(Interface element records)
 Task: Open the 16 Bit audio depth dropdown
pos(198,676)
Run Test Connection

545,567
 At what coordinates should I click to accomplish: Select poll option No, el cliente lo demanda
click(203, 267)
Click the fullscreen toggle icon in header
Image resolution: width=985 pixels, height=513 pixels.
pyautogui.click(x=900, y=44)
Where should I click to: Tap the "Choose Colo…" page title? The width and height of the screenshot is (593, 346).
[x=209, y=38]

---

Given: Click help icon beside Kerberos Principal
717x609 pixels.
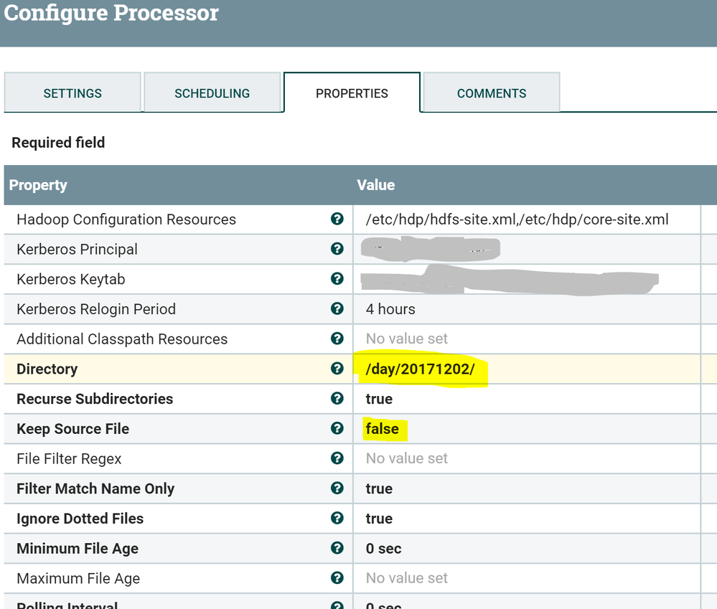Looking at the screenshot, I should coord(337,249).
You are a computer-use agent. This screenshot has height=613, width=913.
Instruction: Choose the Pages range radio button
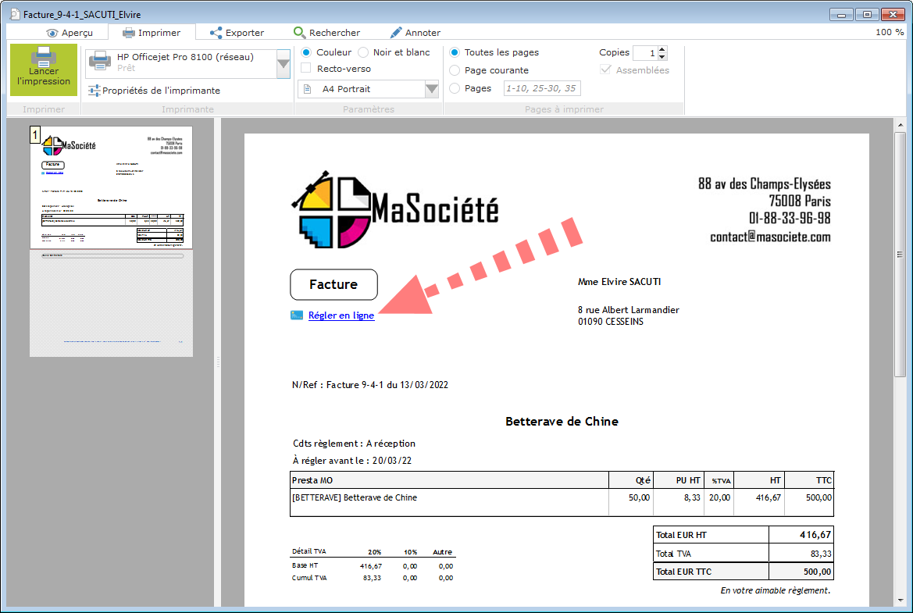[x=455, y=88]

--

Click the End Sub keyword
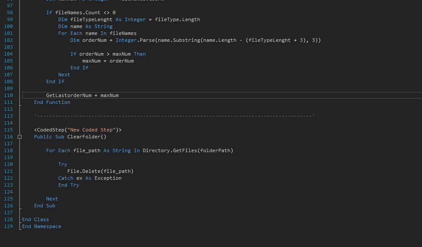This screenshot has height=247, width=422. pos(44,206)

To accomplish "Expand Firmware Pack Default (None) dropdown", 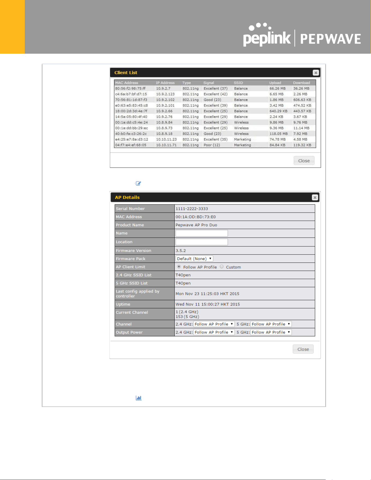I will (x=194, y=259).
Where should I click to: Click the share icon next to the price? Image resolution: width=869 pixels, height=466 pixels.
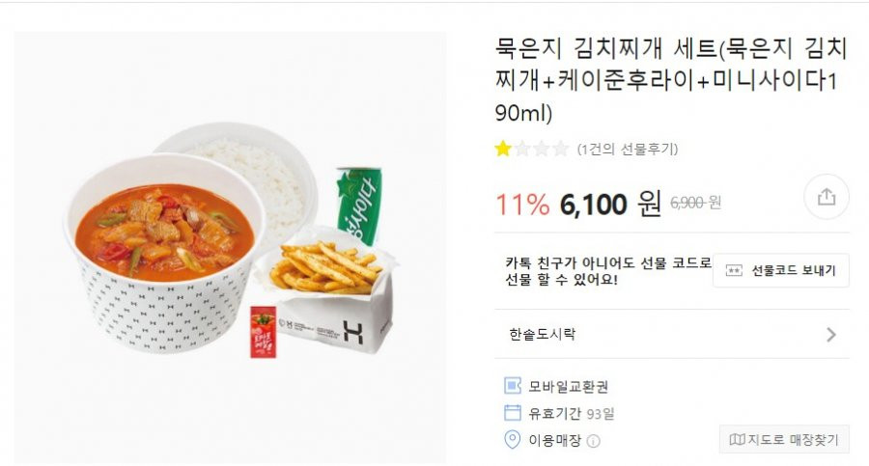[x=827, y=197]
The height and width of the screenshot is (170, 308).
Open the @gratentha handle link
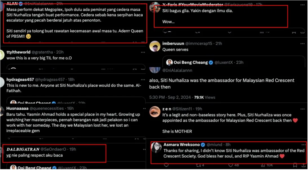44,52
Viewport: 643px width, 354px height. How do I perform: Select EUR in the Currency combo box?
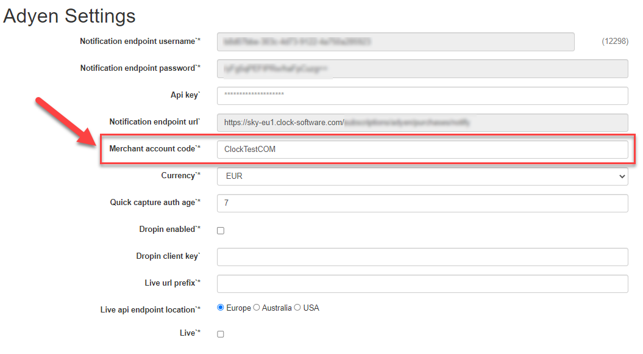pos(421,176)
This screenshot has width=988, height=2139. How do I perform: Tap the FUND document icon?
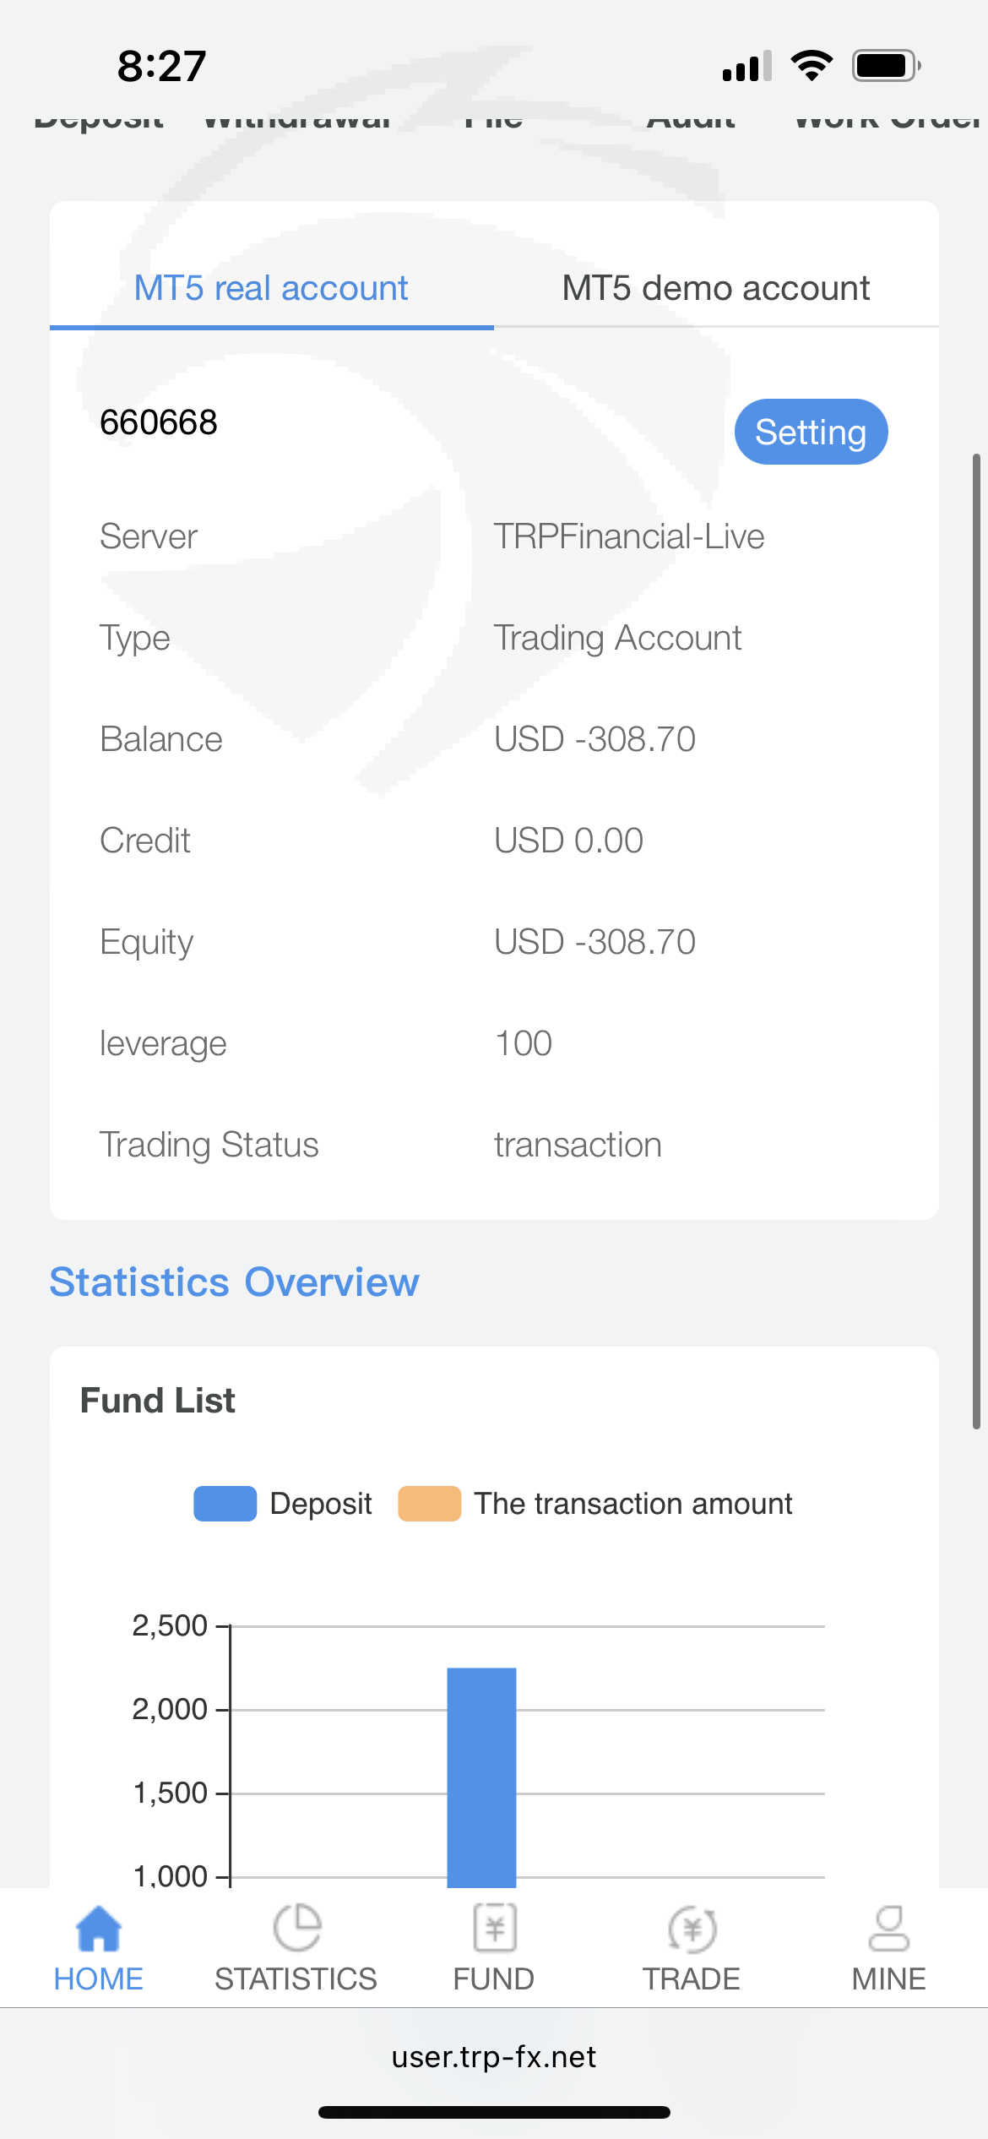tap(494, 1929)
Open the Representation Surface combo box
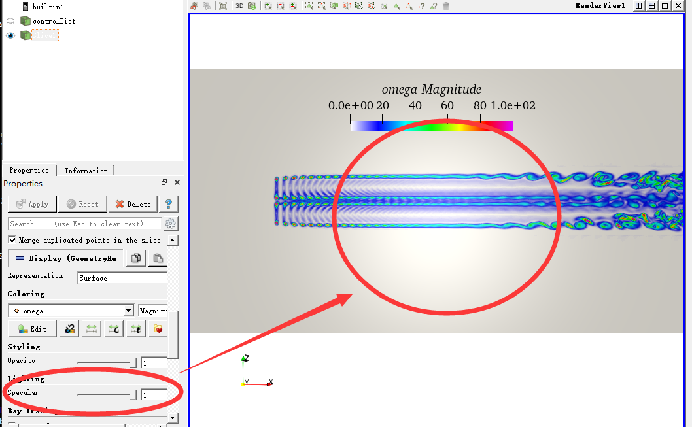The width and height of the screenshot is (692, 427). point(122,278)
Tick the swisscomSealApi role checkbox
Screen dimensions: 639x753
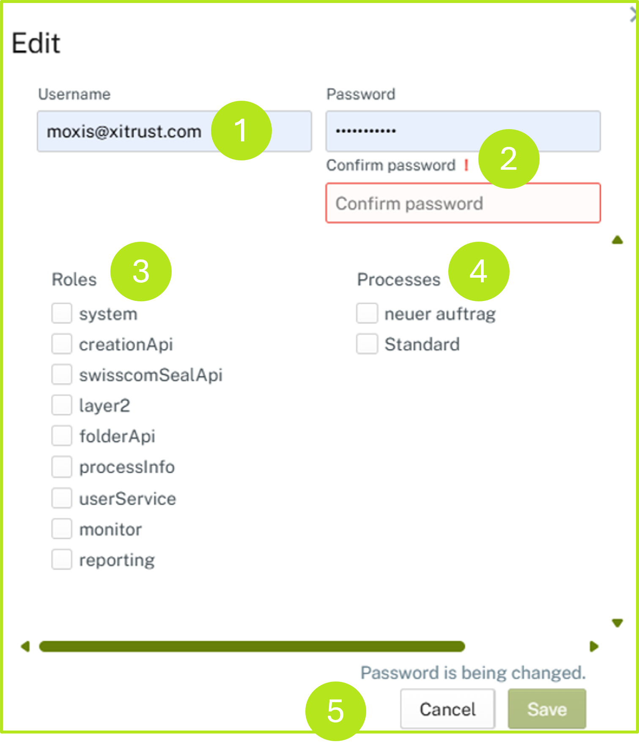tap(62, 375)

**GIVEN REQUEST**: Recast the rows starting at the line containing "You are a computer-use" and ending at the line containing "[x=455, y=88]" as a two-column CSV with the columns instruction and click, one row per request, with each field quoted and line breaks turned into spaces. Leave the pictures out.

**TASK SOLUTION**:
instruction,click
"You are a computer-use agent. This screenshot has height=613, width=913. Instruction: Choose the Pages range radio button","[x=455, y=88]"